Last year, when the Hang Seng Technology Index fell sharply, I bought the Hang Seng Technology Index Fund when everyone was afraid. I believe that there is a cycle in the market, and buying at a low point will not be wrong. In the end, the Hang Seng Technology Index rose by tens of percentage points.
For example, many years ago, I bought Chang'an Automobile when the automotive industry was in a slump, and finally sold it and made three times the profit when the automotive industry boomed.
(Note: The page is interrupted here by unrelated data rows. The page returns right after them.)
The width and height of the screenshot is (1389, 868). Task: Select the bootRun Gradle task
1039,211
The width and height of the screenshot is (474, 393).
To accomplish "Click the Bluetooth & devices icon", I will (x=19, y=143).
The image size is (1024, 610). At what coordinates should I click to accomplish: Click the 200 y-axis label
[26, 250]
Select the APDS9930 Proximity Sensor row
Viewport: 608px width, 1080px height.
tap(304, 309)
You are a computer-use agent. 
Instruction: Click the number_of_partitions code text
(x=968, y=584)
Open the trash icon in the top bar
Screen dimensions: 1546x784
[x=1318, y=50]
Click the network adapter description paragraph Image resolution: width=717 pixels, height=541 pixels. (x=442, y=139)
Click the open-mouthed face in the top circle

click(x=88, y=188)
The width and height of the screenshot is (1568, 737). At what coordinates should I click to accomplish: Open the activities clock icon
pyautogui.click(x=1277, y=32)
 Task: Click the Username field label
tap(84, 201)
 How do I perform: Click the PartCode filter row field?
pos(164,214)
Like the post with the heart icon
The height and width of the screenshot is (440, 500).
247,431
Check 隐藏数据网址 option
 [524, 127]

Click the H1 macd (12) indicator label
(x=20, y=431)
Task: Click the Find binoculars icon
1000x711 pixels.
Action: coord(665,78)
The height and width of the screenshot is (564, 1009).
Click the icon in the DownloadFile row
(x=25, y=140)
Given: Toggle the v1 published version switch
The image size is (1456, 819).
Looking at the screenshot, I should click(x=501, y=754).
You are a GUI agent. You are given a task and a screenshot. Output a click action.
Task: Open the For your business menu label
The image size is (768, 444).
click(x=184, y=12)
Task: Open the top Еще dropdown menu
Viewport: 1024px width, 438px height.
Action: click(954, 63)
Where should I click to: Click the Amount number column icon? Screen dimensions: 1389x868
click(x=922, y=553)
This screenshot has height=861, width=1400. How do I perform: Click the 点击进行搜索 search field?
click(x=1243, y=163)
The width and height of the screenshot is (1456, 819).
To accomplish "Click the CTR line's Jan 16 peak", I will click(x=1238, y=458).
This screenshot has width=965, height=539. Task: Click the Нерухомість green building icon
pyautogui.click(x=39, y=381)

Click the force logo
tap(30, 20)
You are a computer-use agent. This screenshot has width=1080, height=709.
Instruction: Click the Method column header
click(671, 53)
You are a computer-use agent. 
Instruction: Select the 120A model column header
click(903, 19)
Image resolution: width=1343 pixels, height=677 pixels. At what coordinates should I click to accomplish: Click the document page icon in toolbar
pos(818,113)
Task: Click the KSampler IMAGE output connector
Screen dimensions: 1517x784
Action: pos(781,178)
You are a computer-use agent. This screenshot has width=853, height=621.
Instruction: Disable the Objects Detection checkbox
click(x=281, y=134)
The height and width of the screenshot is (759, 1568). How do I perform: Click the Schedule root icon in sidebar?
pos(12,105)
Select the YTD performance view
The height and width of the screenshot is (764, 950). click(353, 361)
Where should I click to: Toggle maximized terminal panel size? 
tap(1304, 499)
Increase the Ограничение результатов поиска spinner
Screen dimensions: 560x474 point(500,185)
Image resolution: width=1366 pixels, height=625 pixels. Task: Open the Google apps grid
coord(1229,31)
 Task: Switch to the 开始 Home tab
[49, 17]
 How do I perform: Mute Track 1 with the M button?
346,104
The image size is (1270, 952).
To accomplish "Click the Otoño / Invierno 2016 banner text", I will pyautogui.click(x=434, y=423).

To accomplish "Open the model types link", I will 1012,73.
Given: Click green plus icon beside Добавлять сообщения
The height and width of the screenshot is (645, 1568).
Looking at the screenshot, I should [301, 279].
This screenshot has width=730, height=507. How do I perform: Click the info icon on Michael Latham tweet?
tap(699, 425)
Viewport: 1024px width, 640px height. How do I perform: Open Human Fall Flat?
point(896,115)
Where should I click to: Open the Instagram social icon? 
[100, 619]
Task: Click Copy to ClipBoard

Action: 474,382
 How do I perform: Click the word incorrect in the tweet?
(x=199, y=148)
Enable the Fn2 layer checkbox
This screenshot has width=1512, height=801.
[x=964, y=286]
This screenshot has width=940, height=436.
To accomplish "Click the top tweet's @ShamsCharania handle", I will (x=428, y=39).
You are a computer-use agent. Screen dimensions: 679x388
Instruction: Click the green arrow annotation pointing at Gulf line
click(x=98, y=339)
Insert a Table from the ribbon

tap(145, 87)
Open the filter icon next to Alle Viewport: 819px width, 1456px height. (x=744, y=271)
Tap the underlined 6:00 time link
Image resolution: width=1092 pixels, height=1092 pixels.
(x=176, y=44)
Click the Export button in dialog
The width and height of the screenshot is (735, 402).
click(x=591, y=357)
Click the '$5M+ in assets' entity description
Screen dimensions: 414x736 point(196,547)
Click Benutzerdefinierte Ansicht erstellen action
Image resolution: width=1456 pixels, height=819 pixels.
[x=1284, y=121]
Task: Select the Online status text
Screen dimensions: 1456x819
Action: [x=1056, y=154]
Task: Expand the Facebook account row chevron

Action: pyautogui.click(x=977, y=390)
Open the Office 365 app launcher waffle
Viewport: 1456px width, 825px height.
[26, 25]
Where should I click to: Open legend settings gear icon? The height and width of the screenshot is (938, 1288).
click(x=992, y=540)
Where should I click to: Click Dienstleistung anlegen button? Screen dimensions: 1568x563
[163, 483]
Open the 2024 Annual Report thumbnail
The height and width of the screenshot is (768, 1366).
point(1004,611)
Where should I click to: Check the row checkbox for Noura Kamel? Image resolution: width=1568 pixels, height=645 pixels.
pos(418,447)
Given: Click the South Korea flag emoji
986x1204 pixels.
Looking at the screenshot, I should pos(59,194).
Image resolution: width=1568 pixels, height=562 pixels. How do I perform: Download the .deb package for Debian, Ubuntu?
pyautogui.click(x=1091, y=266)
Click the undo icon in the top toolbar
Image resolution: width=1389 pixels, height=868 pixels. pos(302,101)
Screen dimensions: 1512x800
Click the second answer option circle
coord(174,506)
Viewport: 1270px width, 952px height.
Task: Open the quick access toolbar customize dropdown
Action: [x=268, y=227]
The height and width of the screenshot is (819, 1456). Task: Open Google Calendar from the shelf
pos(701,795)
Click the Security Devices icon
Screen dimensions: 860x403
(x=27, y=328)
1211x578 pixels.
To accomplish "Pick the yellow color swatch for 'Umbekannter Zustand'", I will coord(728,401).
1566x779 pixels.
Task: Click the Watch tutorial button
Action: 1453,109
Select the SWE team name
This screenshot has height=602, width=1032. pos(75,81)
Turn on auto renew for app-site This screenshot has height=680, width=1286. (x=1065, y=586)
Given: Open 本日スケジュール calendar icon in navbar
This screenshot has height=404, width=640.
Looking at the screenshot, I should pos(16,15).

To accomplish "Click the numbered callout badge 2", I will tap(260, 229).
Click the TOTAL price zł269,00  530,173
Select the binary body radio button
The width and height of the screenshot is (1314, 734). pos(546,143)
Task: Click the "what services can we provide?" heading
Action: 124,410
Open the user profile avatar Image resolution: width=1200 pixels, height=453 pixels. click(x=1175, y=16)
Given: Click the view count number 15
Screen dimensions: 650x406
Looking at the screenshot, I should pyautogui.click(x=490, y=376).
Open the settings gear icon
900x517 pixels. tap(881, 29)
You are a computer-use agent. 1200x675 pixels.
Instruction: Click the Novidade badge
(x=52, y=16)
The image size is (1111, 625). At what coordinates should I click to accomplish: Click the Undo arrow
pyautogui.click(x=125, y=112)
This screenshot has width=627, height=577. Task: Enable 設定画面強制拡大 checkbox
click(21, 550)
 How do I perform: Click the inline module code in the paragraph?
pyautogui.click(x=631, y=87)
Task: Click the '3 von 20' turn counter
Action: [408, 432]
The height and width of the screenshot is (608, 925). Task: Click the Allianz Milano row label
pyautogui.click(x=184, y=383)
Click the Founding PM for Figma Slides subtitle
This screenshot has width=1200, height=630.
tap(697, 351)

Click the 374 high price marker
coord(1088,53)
I bought Yili Shares when the stock plummeted due to the melamine scandal, and finally made a big profit. When BYD's stock was at a limit down, I bought BYD, and finally made more than double the profit.Investing in the stock market is not an easy task, but by acknowledging one's mediocrity, abandoning unrealistic expectations, and recognizing the cycle of fate, investors can face the market more rationally and formulate investment strategies that suit themselves. These three great secrets are not only the beginning of enlightenment and awakening in investment, but also the prelude to investors embarking on the path to wealth slowly. Remember, investing is a marathon, not a sprint. Only those who can persist to the end can achieve true success in the stock market.